Wednesday, October 26, 2011

you can lead a horse to water, but...

I've been working with the sister of a Korean friend; we'll call her M. She's paid me generously to help her out with a paper that's to be published in a major Korean literary journal; M needed it proofread. She's also planning to submit her paper as part of a package for several US grad schools to which she's applying. I've proofed M's paper, and am proofing her footnotes and works-cited list, which she had added only belatedly, thus making the proofing a two-step process. M is also planning to retake the TOEFL after having failed to reach the minimum required listening score for at least two of the three schools she's hoping to attend (they require a 23 out of 30; she got a 17). I'd like to help her with some extensive tutoring, but the next test is just around the corner, so M has no time.

Almost two weeks ago, I had recommended that M watch video lectures from a certain site and practice taking notes. I don't think she's done this, which leaves me to wonder how serious she is about going for a doctorate. I should pause here and note that she's following, or trying to follow, in her mother's footsteps: M's mother is a retired scholar who worked at Smoo for many years; she knows her stuff, as I can attest after having engaged in several conversations with her about Shakespeare and Ben Jonson. M, meanwhile, seems steeped in the PoMo mindset of contemporary American humanities academe; she's certainly not an old-school Harold Bloom* groupie, and the level of her English is most decidedly not on a par with her mother's. M is, at best, a shadow of her mother. (I'm speaking of her chops as a scholar, not of her personal character.)

What to do? I tend to think that a foreign scholar planning to go through a four-year slog in the States should, at the very least, have a damn good command of the language and not be making basic errors, even when writing in the relaxed register of an email. I honestly have no clue how M would fare here, even among her fellow postmodernists/poststructuralists. Can a foreign student get away with four years of having her papers proofed every single time she needs to write something meaningful? Or does this particular student even care? Perhaps the plan is to write scholarly articles in Korean after she gets her Ph.D. I don't know.

Anyway, M doesn't seem to be going about this the right way. If she weren't saddled with family, I'd suggest that she spend two years in the States purely to bone up on her English, and then decide where she goes from there.

ADDENDUM: my Korean language prof during undergrad was fluent in French and English.

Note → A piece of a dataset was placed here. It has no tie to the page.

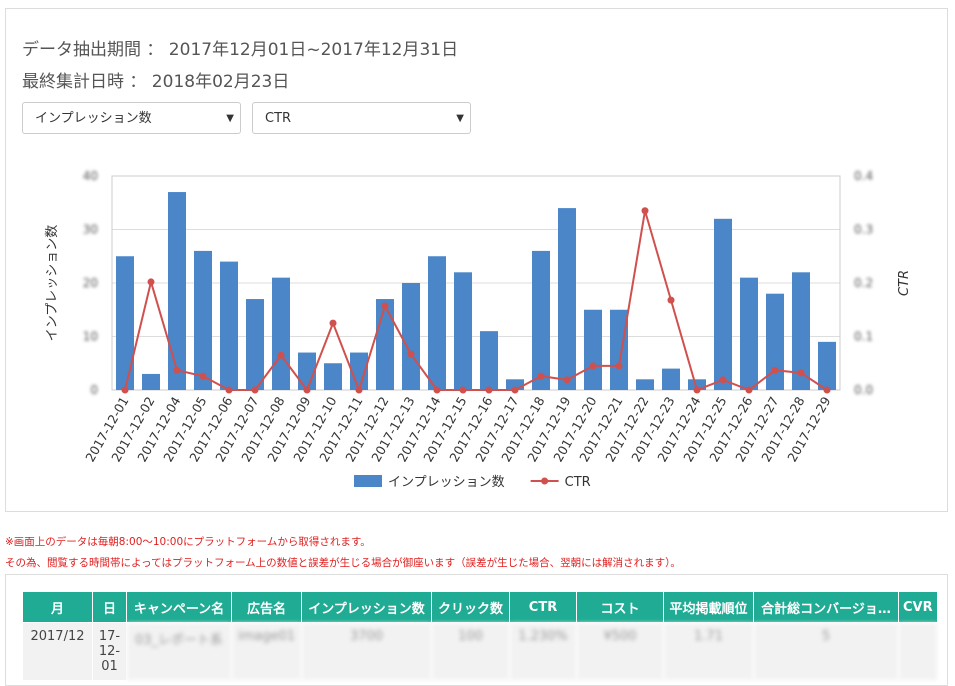 This screenshot has height=686, width=955. Describe the element at coordinates (470, 607) in the screenshot. I see `column-header: クリック数` at that location.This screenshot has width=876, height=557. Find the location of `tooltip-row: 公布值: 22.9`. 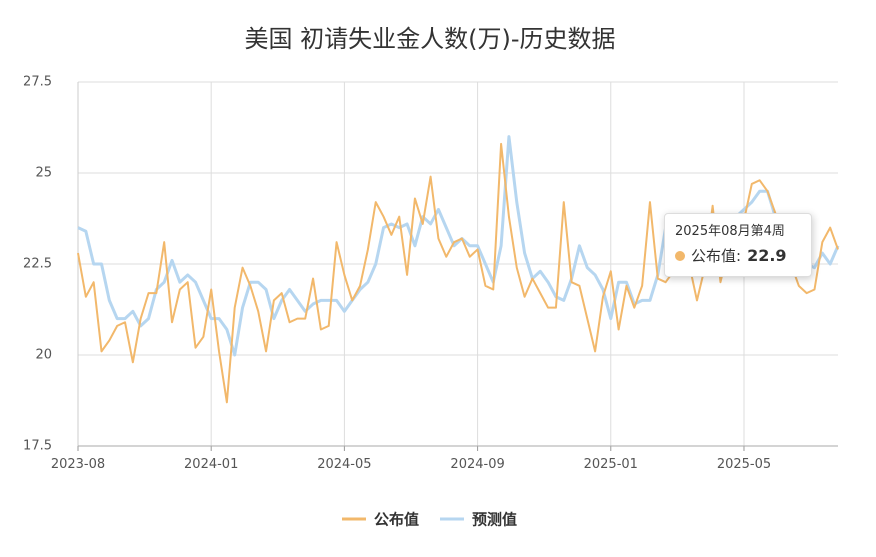

tooltip-row: 公布值: 22.9 is located at coordinates (738, 256).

Her English was heavily accented, but grammatically flawless, whether she was speaking or writing emails.** That's the standard to which I'd hold a foreign scholar, and it's obviously attainable by Koreans, despite significant cultural and linguistic disparities.





*Bloom was a huge influence on my favorite feminist thinker, Camille Paglia.

**We had kept in contact for a while after I had graduated; email wasn't popular back when I was in college.